Collected data
════════════════

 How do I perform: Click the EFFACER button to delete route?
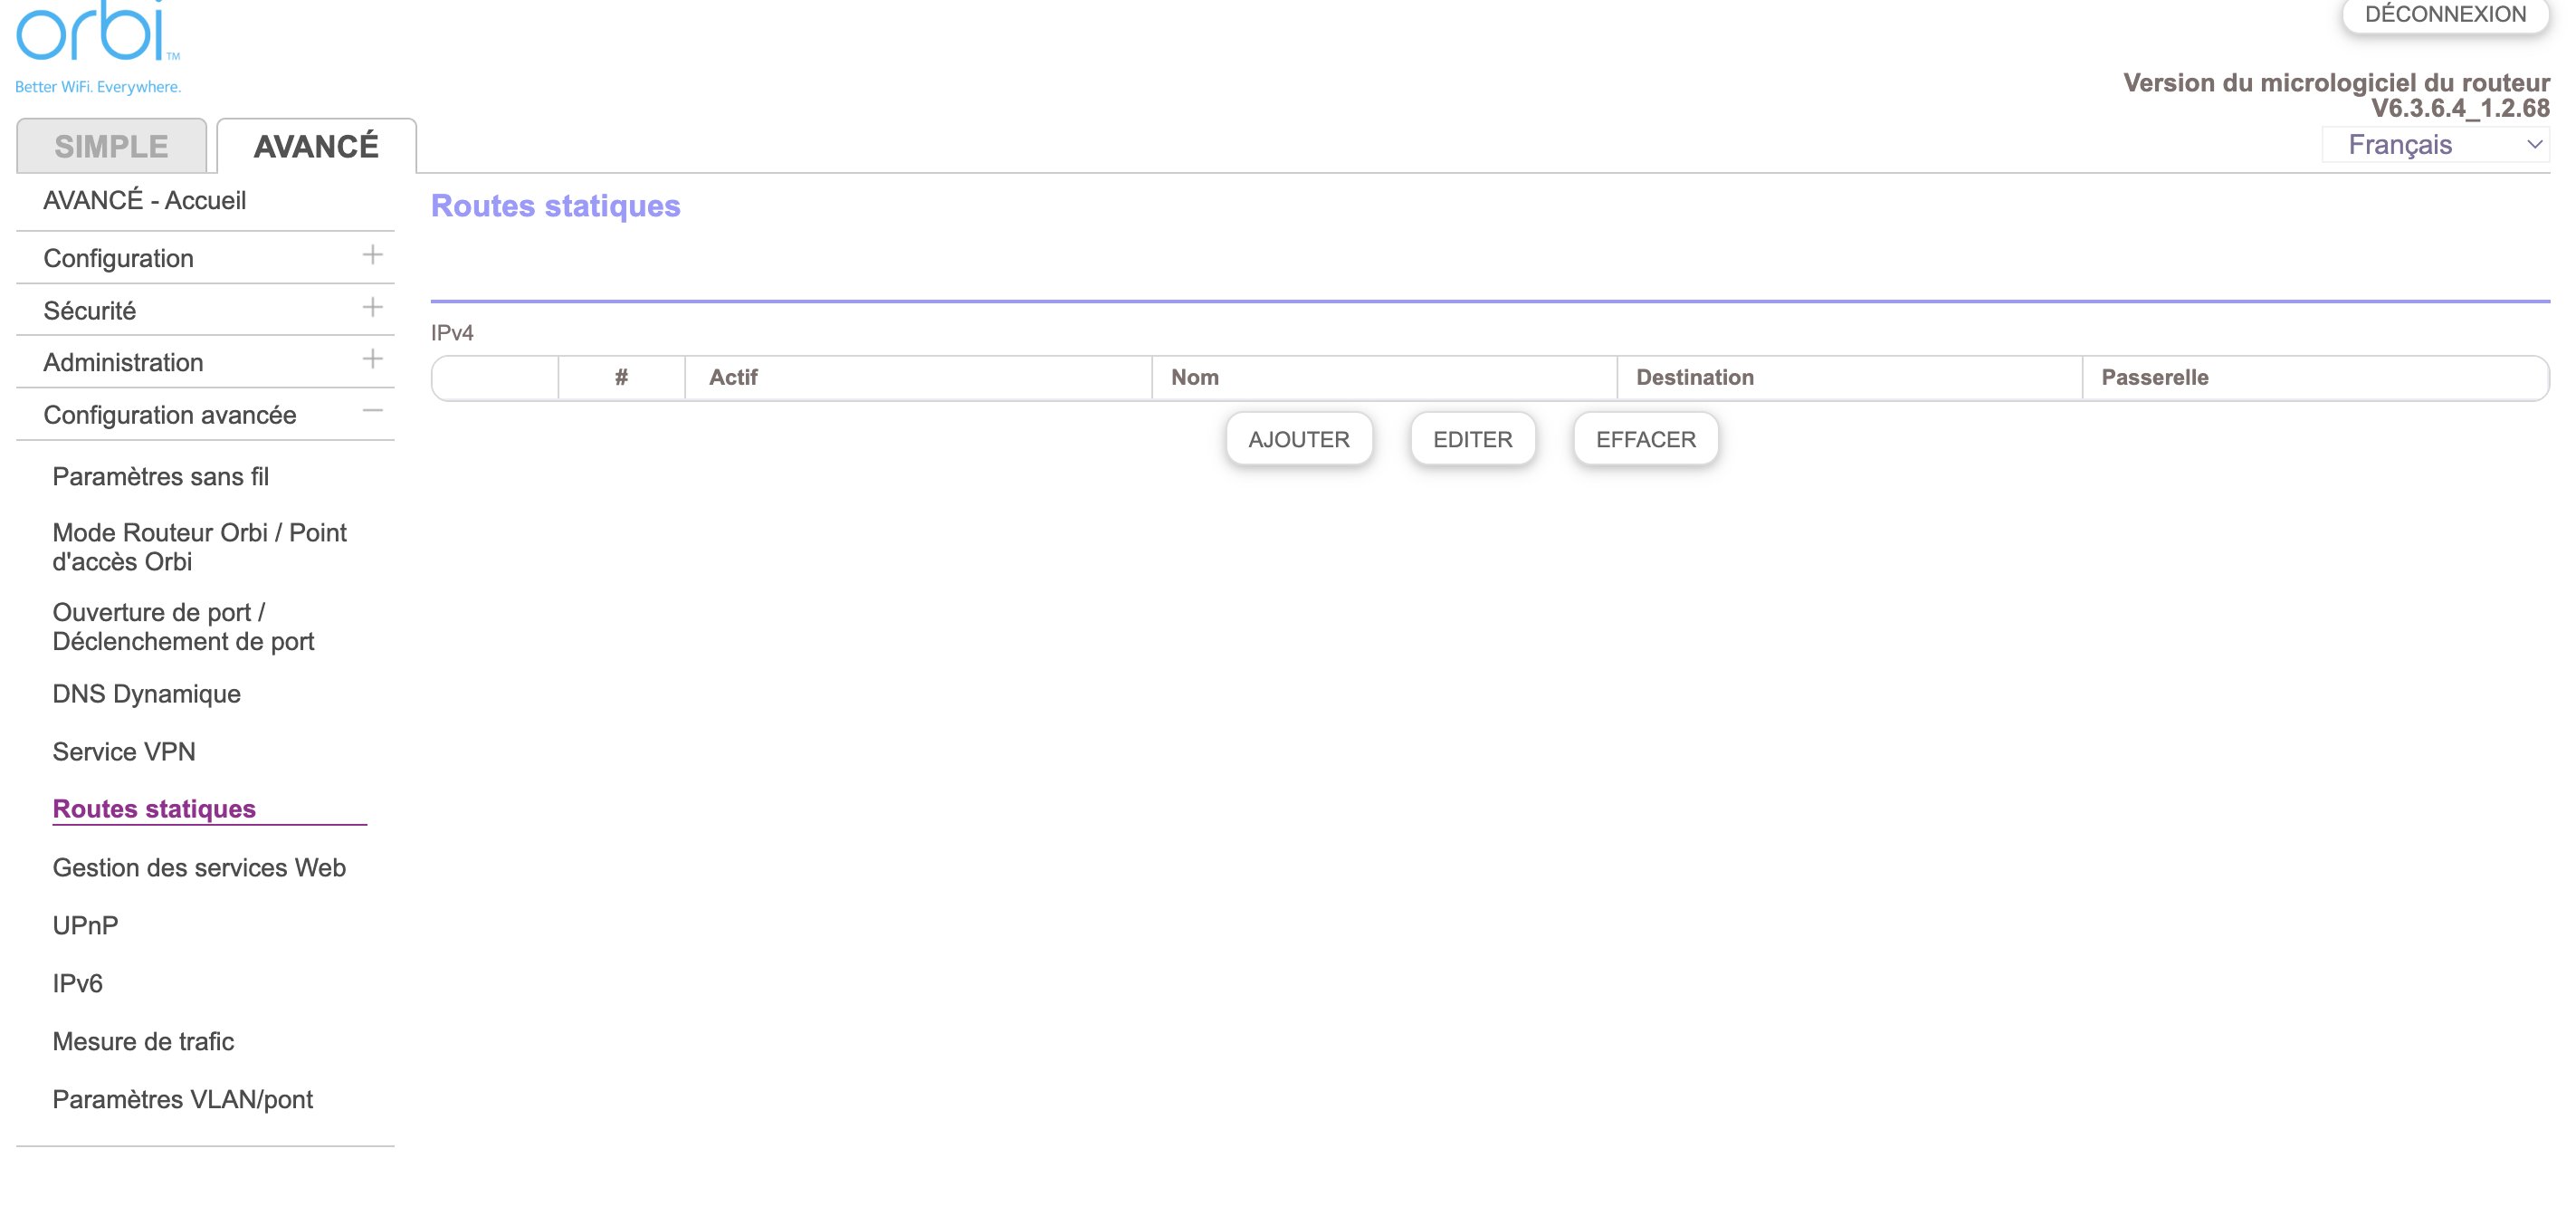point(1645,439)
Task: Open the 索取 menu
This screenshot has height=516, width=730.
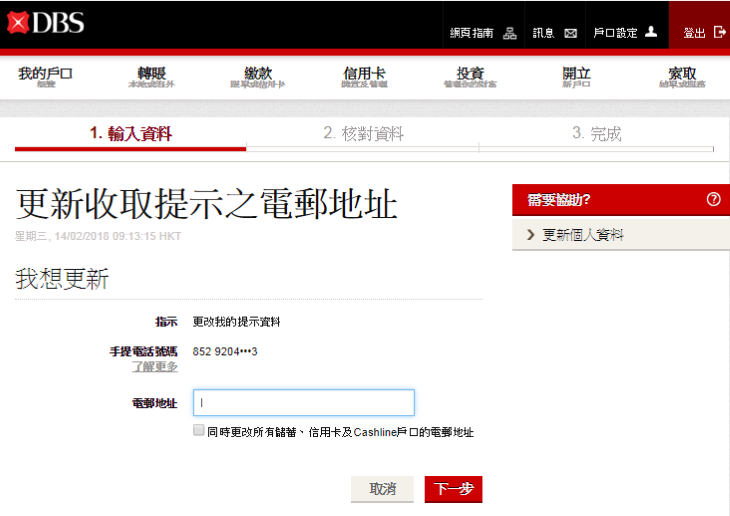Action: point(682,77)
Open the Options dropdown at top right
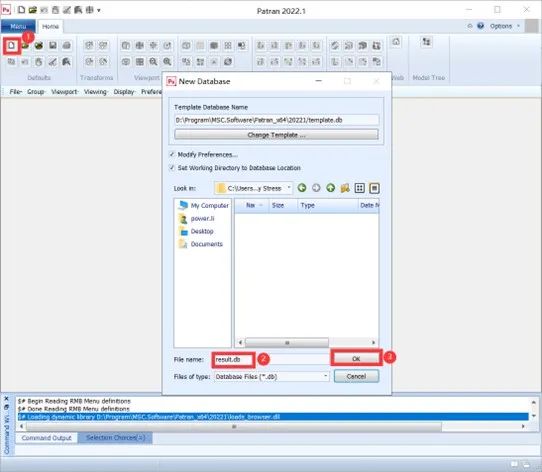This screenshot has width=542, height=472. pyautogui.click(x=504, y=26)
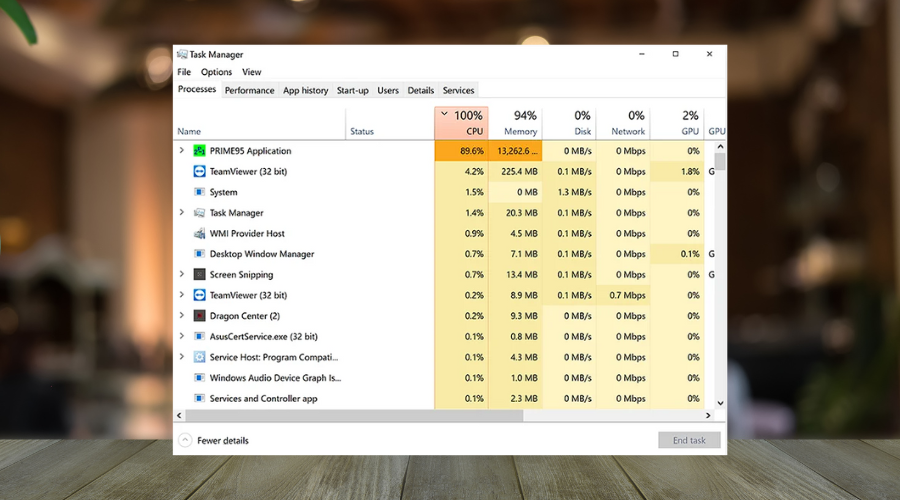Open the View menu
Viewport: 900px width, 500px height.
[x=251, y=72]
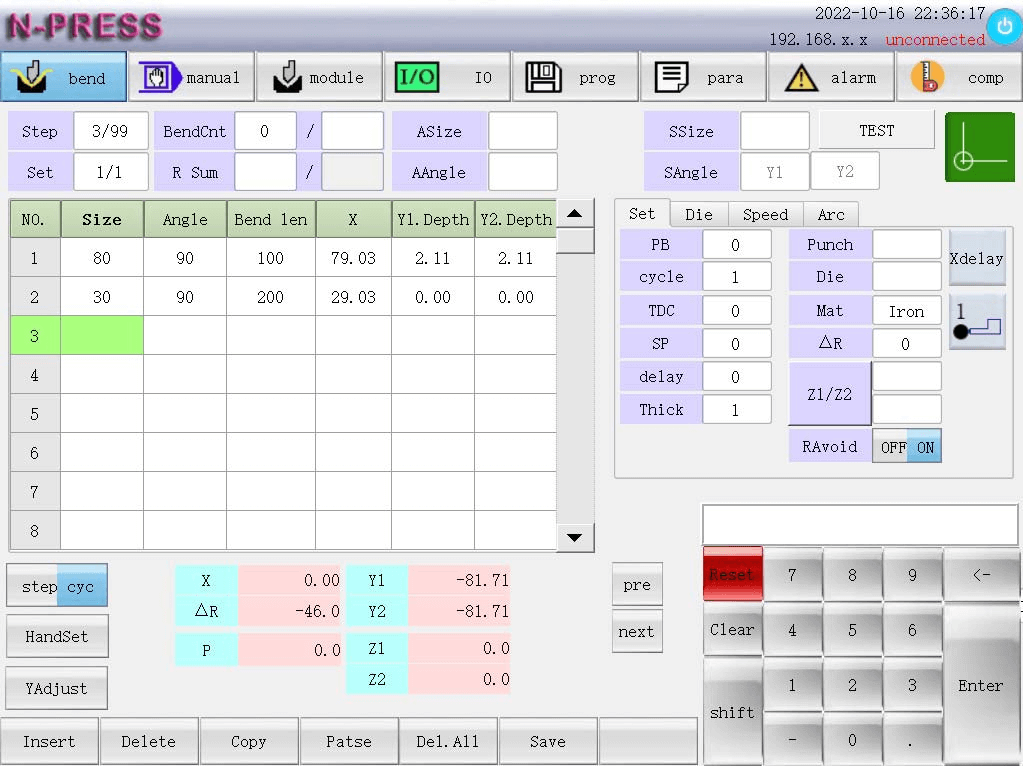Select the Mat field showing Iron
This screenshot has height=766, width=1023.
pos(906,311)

════════════════

Required action
Quote exactly, and nothing besides, the lines from the one with "Task: Open the 索取 menu" through the end of the records above; include both ends and omit the pictures.

Response area
Task: Open the 索取 menu
This screenshot has height=516, width=730.
Action: point(682,77)
Open the Options dropdown at top right
This screenshot has width=542, height=472. pyautogui.click(x=504, y=26)
Open the View menu
Viewport: 900px width, 500px height.
[x=251, y=72]
Select the Mat field showing Iron
This screenshot has height=766, width=1023.
pos(906,311)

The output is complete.